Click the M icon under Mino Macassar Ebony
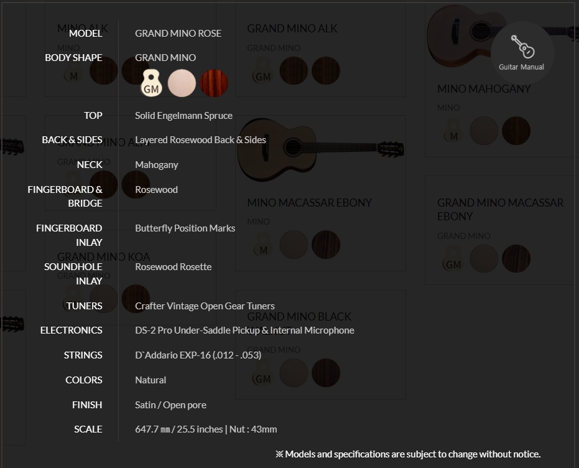Viewport: 579px width, 468px height. [x=262, y=245]
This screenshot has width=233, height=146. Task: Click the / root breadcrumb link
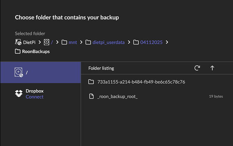point(52,42)
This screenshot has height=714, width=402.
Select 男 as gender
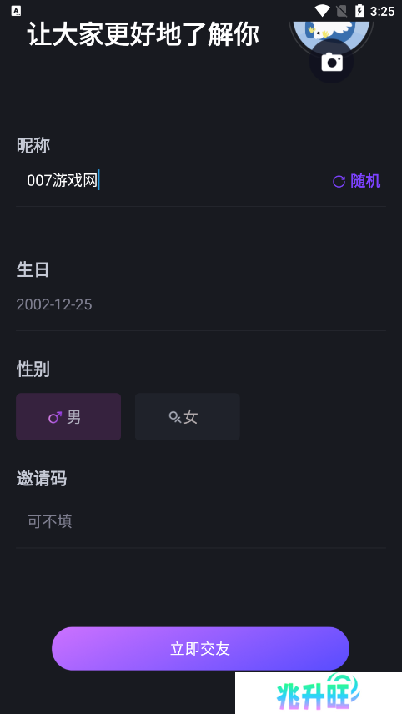(68, 417)
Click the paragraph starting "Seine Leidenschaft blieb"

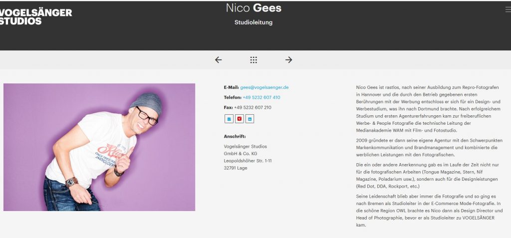(x=429, y=211)
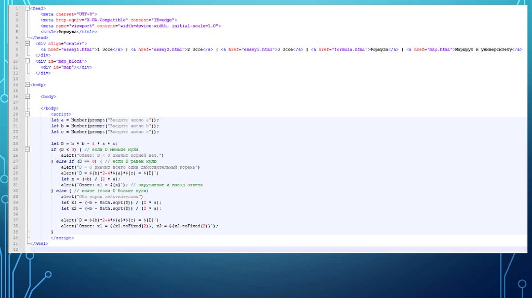Click line number 24 in the margin
Image resolution: width=532 pixels, height=298 pixels.
[16, 143]
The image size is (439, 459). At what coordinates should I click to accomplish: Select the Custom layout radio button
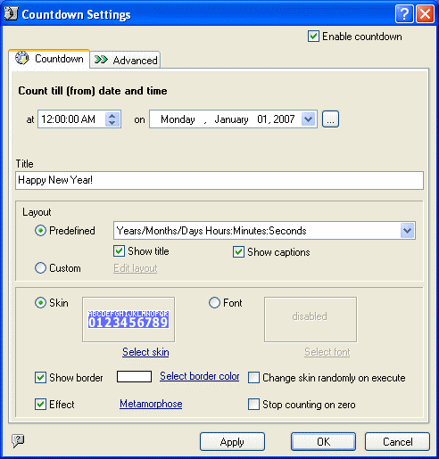click(40, 268)
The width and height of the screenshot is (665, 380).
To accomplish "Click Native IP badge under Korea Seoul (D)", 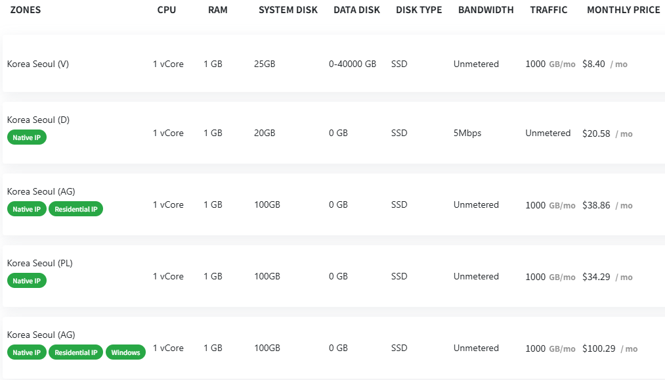I will (27, 137).
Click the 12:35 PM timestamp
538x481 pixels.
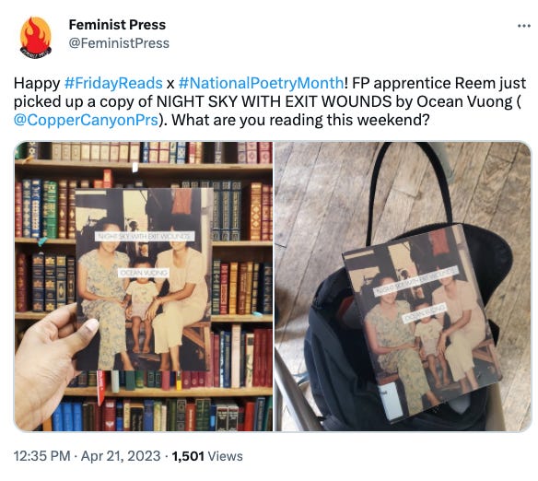coord(41,456)
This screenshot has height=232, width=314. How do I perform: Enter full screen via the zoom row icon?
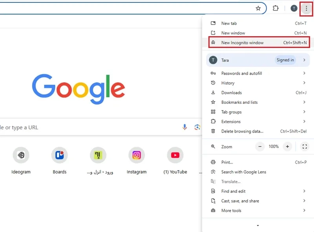305,146
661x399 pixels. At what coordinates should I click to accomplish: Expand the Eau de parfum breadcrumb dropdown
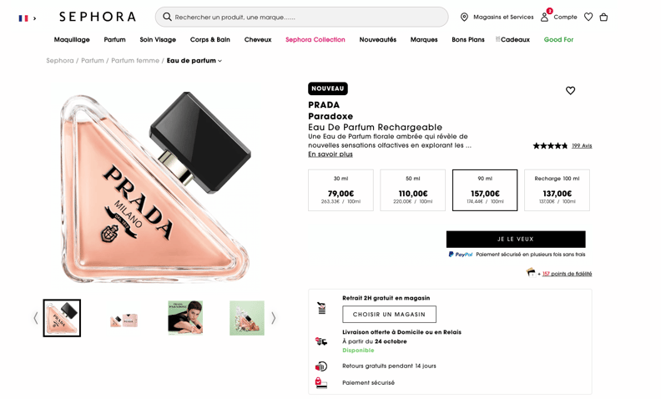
# # # #
### TASK TO CARRY OUT
Copy the part of the listing that opens with the line containing "Click the 12:35 PM timestamp" and runs through the end of the listing, swapping "timestamp" for "time label" and changing nothing else. Leave the pictures out.

### ANSWER FOR THIS EXERCISE
Click the 12:35 PM time label
538x481 pixels.
coord(41,456)
This screenshot has height=232, width=314. How do I perform: Enter full screen via the zoom row icon?
305,146
661x399 pixels. At what coordinates should I click to accomplish: Expand the Eau de parfum breadcrumb dropdown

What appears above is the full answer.